Museo Ferroviario della Puglia
l Museo Ferroviario della Puglia, situato a Lecce, è uno spazio sorprendente dove la memoria industriale e il fascino dei treni d’epoca si fondono in un racconto vivo e coinvolgente. Sorge in un luogo che, già di per sé, parla di ferrovia: le ex officine di manutenzione delle Ferrovie dello Stato, un ampio complesso industriale che per decenni ha rappresentato un punto nevralgico della vita ferroviaria salentina. Oggi, quegli stessi capannoni ospitano una collezione straordinaria di locomotive, carrozze e cimeli che raccontano la storia del trasporto su rotaia nel Sud Italia.
Varcata la soglia, il visitatore si ritrova immerso in un ambiente dal sapore autentico: l’odore del ferro, i binari ancora visibili, le grandi porte scorrevoli e i soffitti alti evocano la vita operosa delle officine di un tempo. Tra i protagonisti del percorso ci sono locomotive a vapore imponenti, motrici diesel, carrozze passeggeri e carri merci, ognuno con la propria storia e la propria funzione. Accanto ai mezzi reali, trovano spazio plastici ferroviari minuziosamente realizzati, in cui paesaggi e stazioni pugliesi prendono vita in scala ridotta, con treni che sfrecciano lungo percorsi che riproducono fedelmente la rete regionale.

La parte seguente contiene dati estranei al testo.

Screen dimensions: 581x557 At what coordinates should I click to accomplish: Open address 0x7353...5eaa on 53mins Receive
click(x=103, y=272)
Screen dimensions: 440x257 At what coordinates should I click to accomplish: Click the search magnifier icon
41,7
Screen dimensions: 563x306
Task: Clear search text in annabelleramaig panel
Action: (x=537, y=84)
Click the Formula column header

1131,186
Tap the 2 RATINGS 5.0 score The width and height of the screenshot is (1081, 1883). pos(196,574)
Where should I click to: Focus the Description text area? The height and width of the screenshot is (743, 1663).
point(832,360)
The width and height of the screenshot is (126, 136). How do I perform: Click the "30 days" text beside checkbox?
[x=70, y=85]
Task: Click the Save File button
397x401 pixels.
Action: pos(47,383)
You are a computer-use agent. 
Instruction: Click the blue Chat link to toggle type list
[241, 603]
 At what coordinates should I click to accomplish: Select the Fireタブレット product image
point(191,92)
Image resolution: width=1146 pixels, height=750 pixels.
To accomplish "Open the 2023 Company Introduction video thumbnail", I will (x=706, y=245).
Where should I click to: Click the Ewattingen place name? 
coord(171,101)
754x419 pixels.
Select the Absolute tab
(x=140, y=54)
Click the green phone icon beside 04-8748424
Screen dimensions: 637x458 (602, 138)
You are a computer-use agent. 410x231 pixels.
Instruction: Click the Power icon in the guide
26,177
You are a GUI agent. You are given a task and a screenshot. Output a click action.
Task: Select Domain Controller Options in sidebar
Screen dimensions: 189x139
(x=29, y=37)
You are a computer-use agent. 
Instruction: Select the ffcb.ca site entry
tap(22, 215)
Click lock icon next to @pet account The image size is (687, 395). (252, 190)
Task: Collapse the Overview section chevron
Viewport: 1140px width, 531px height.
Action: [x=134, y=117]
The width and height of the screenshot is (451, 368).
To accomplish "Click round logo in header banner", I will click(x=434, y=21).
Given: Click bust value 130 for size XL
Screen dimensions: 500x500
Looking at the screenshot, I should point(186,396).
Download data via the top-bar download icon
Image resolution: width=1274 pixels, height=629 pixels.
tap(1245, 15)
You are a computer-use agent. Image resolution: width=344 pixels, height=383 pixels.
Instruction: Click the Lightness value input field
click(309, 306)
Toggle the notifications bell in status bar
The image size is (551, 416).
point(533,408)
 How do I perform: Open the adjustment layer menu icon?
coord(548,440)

Il museo non si limita a esporre oggetti: accompagna il visitatore in un viaggio attraverso il tempo, mostrando come la ferrovia abbia contribuito allo sviluppo economico, sociale e umano della Puglia. I pannelli illustrativi e le sale tematiche permettono di scoprire il mondo del segnalamento, delle comunicazioni e della manutenzione, mentre vecchi strumenti e documenti d’archivio raccontano la precisione e la passione dei ferrovieri.
Visitare il Museo Ferroviario della Puglia significa anche respirare un’atmosfera di nostalgia e orgoglio: ogni locomotiva, ogni pezzo esposto è il frutto del lavoro e della dedizione di volontari e appassionati dell’associazione AISAF, che hanno recuperato e restaurato i mezzi con cura artigianale, ridando loro dignità e voce.
È un luogo che affascina adulti e bambini, esperti e curiosi: un museo “vivo”, dove si può salire sui treni, osservare da vicino i meccanismi, ascoltare storie e immaginare i lunghi viaggi di un tempo. In un territorio spesso associato al barocco e al mare, questo museo offre un volto diverso della Puglia: quello del lavoro, della tecnica e della memoria industriale, testimoniando come anche i binari, le officine e le locomotive possano diventare patrimonio culturale e identitario.